*YOUR GOAL*. Lay out as a Markdown table, with columns named Row and Content, the lines of the records from the one containing "Image resolution: width=973" through the one containing "Where should I", inclusive, numbering each row and skipping blank lines. Leave the pictures out of the table.

* start RECORDS SUPPLIED *

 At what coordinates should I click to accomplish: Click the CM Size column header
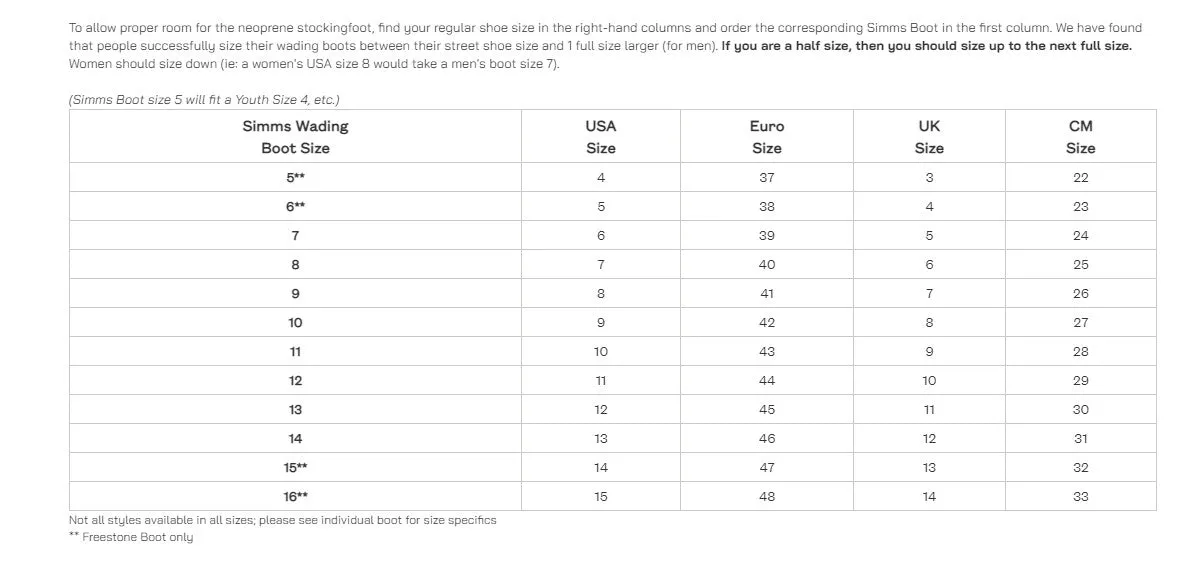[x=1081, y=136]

* end RECORDS SUPPLIED *
* start RECORDS SUPPLIED *

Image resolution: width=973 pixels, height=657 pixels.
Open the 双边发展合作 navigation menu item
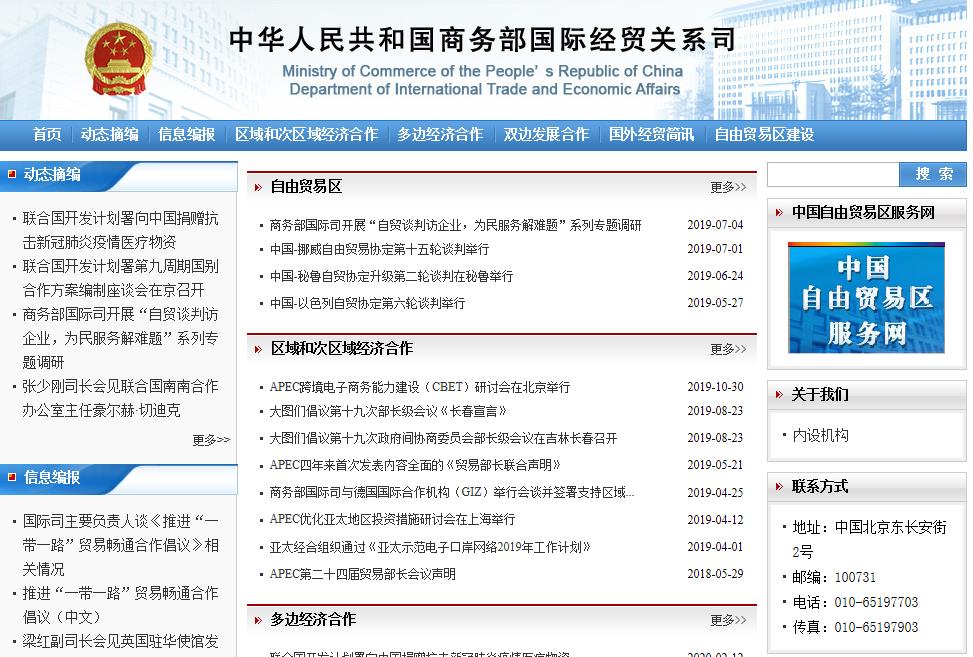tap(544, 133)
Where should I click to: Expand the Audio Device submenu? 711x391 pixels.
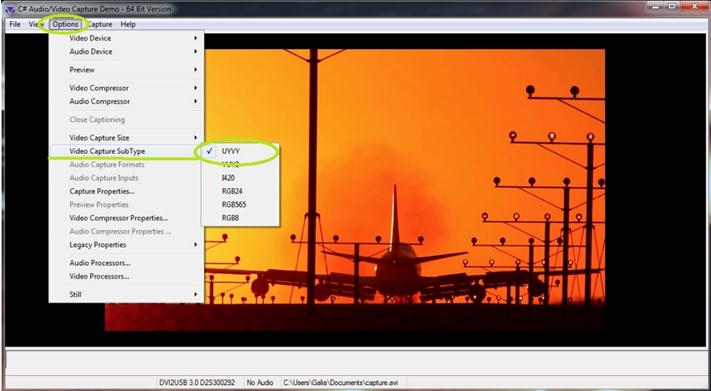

* end RECORDS SUPPLIED *

*FINISHED ANSWER*.
| Row | Content |
|---|---|
| 1 | Image resolution: width=973 pixels, height=657 pixels. |
| 2 | Open the 双边发展合作 navigation menu item |
| 3 | tap(544, 133) |
| 4 | Where should I click to: Expand the Audio Device submenu? 711x391 pixels. |